For many of us, lockdown has been a time of digital discovery, and volunteers on the Artist Research Team have been online too investigating the personalities behind works in Birmingham’s collection.
Often that’s meant getting to know artists who had never figured on our art radar but whose works have graced Birmingham Museum & Art Gallery (BMAG) since its early days. How many of us, I wonder, are familiar with the works of Henry Moore? No, not that Henry Moore. Henry Moore (1831-1895) the marine painter.
Born in York, Moore was from a remarkably artistic family. His father, the Birmingham-born portraitist William Moore, and four of his brothers (Edwin, William, John Collingham and Albert Joseph Moore) were painters, each with their own specialist subjects.


For Henry Moore, it was the sea. After training at the Royal Academy, he found his theme and stuck to it, spending his life sketching around the coast and out on the waves, before returning to his studio to paint myriad seascapes in oils and watercolours.

You won’t find many people in Moore’s paintings, and only a handful of boats.

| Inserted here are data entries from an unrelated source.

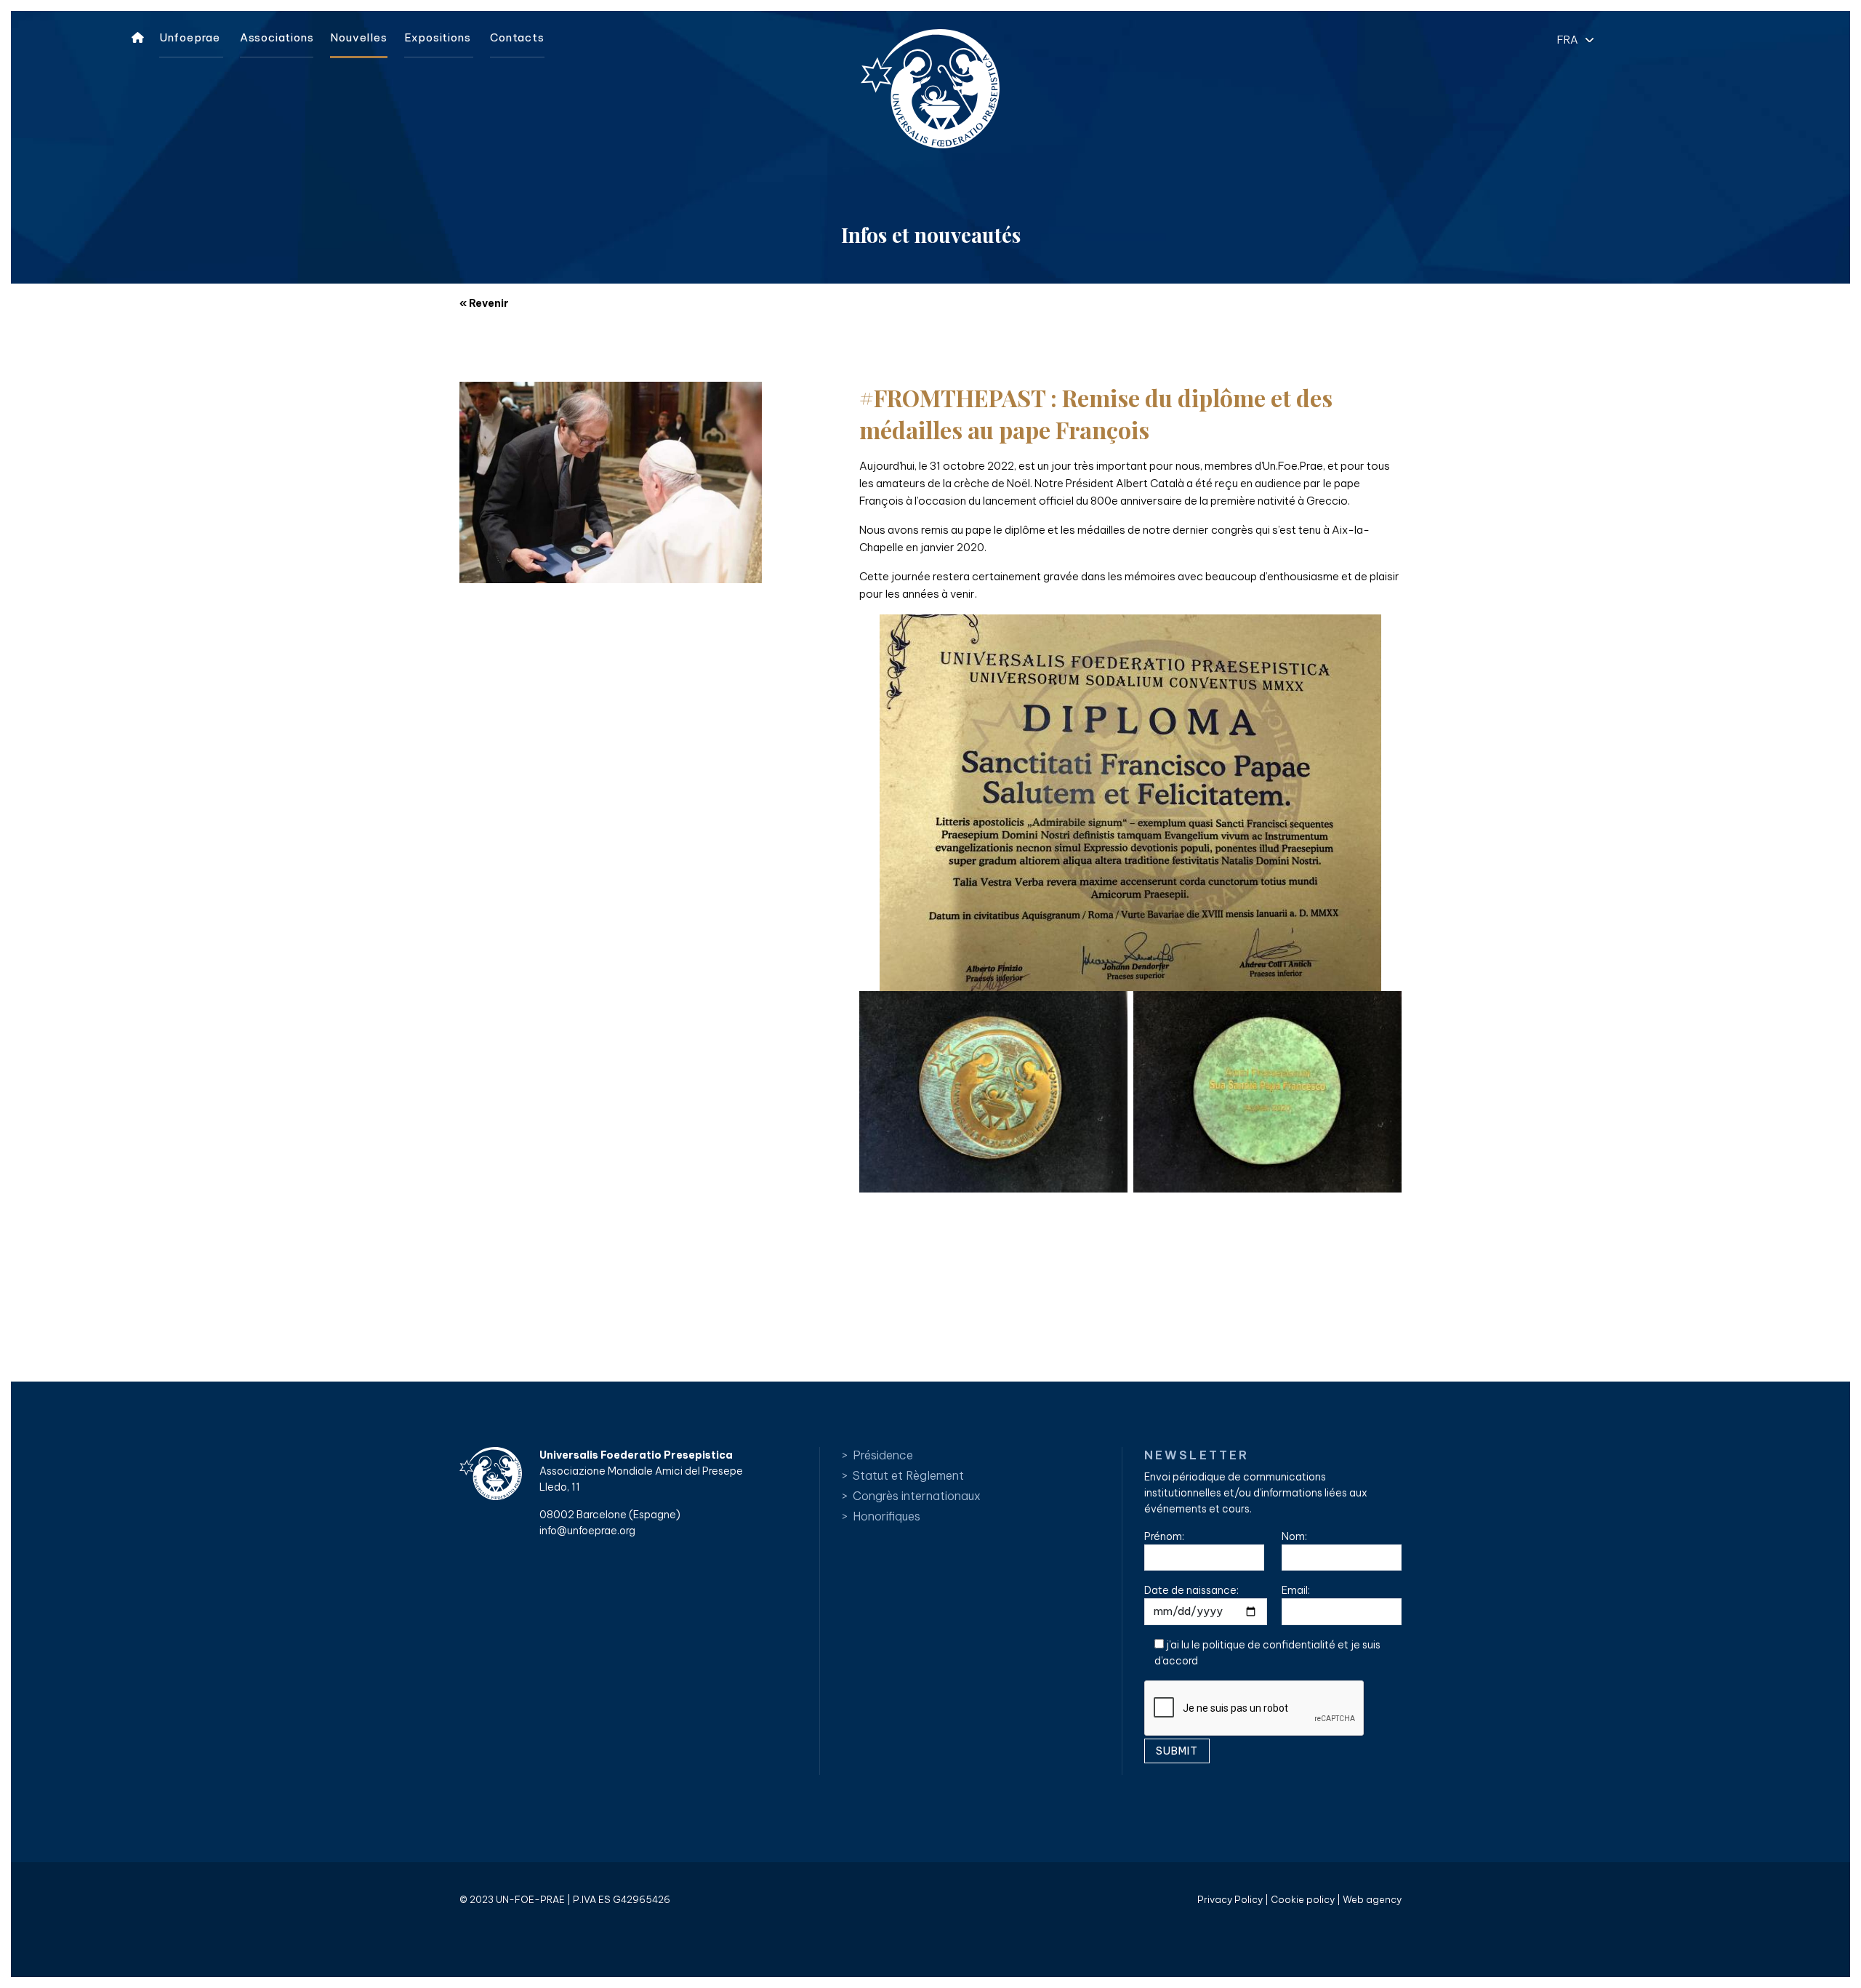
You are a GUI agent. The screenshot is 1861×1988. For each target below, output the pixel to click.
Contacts (517, 37)
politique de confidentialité (1268, 1644)
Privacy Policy (1230, 1899)
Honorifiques (886, 1516)
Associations (277, 37)
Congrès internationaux (917, 1495)
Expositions (437, 37)
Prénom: (1164, 1536)
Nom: (1294, 1536)
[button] (1571, 39)
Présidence (883, 1455)
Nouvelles (358, 37)
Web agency (1372, 1899)
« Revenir (484, 303)
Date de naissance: (1191, 1590)
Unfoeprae (189, 37)
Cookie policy (1303, 1899)
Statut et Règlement (908, 1475)
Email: (1296, 1590)
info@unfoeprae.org (587, 1530)
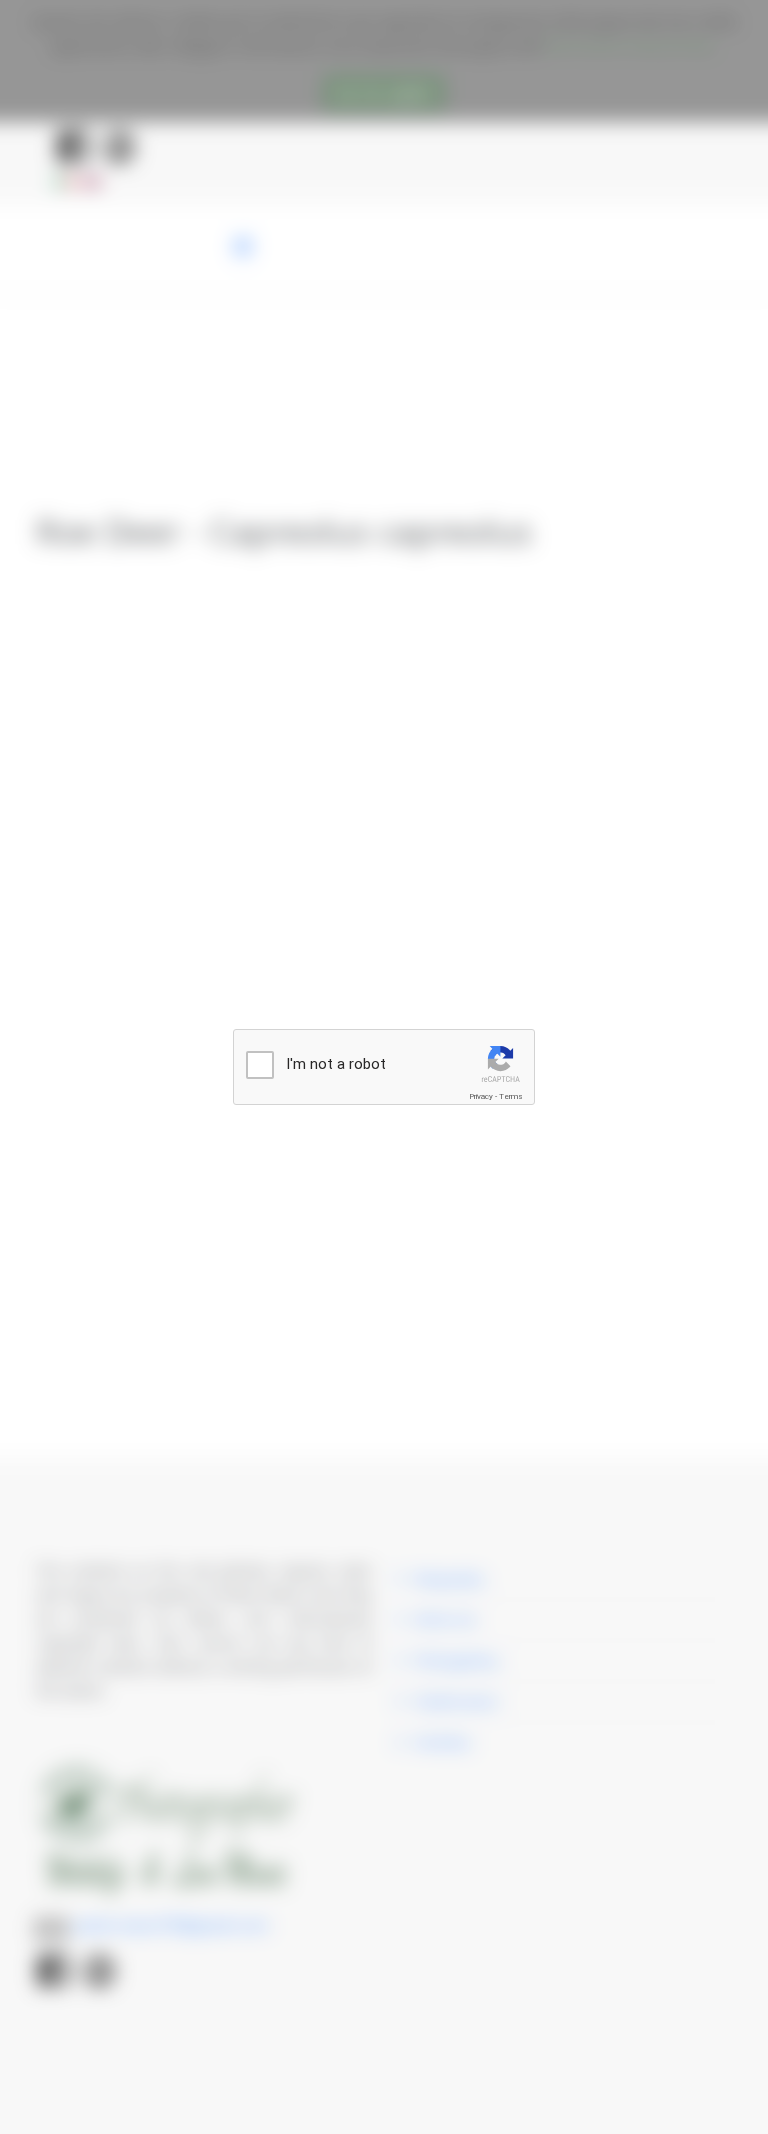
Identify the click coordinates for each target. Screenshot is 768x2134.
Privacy (481, 1096)
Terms (511, 1096)
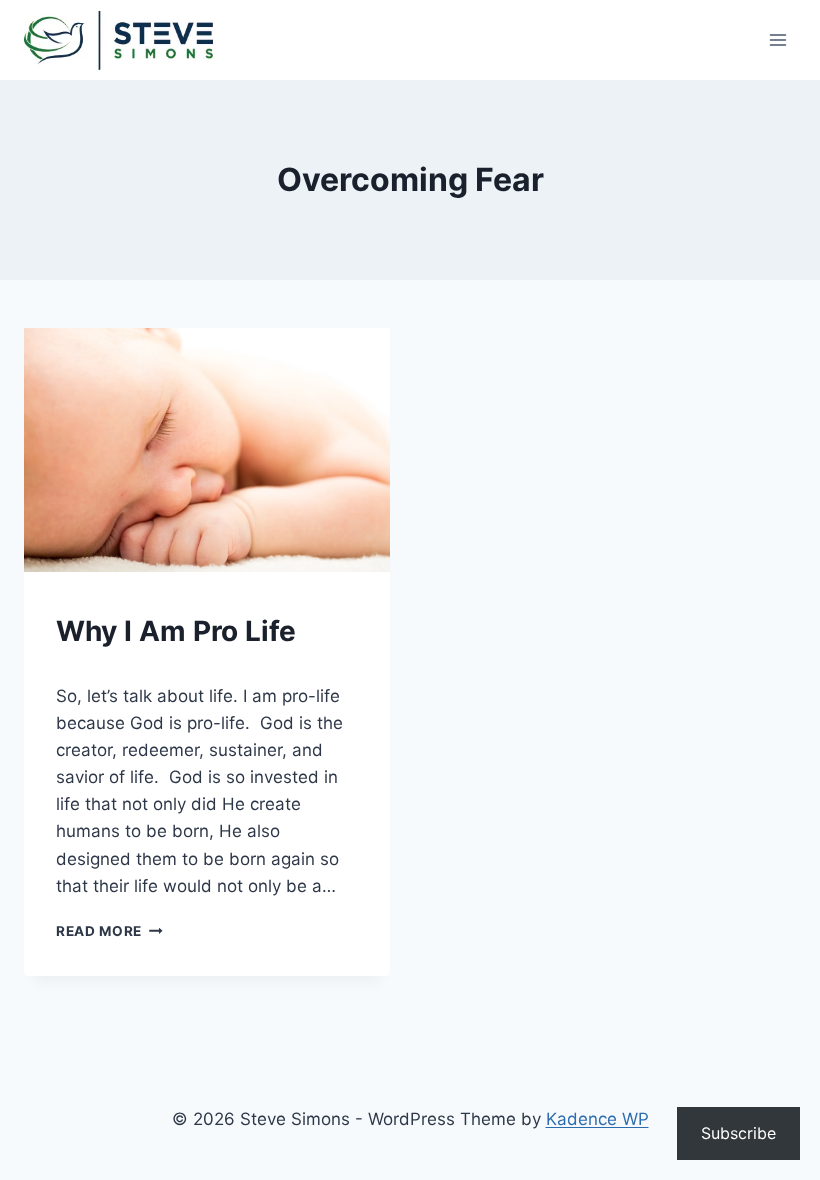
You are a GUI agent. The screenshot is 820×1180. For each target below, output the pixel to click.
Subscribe (738, 1133)
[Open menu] (777, 39)
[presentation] (207, 450)
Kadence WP (597, 1119)
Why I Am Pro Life (176, 631)
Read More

His focus was the water itself, which he painted in fine detail in all weathers. Anecdotally, when he won a prize at the 1889 Paris Exposition Universelle, some critics found Moore’s seascapes ‘too blue’, but, as he demanded, what did they know of the high seas?
Certainly anyone longing to be out amongst the waves could do worse than to dive into one of his pictures in Birmingham Museums’ online collections .

Like Moore, the genre painter William Collins (1788-1847) found a popular niche in the 19th century scene and a place in BMAG’s collection.
Collins’ family had hefty artistic and literary credentials. His father, William Collins Sr, was an art dealer and biographer, while his sons were Wilkie Collins, author of The Woman in White, and Charles Allston Collins, artist, writer and son-in-law to Charles Dickens.

Though he was born and died in London, Collins grew up in a time where he could learn to sketch in fields around the capital, and, after featuring in the RA Summer Exhibition aged 21, he made his name as a painter of rural and coastal scenes.
Collins’ vision of country life is, let’s say, not especially gritty. His paintings feature playful animals and cheery, if slightly ragged, children amidst charming rural scenery. Even BMAG’s more wistful ‘The Reluctant Departure’ has everything bathed in a gorgeous rosy glow.

Still, when 19th century city-dwellers admired works with titles like ‘The Pet Lamb’ or ‘Cottage Hospitality’, perhaps they too were looking for a little artistic escapism. Sometimes it’s just what the doctor ordered.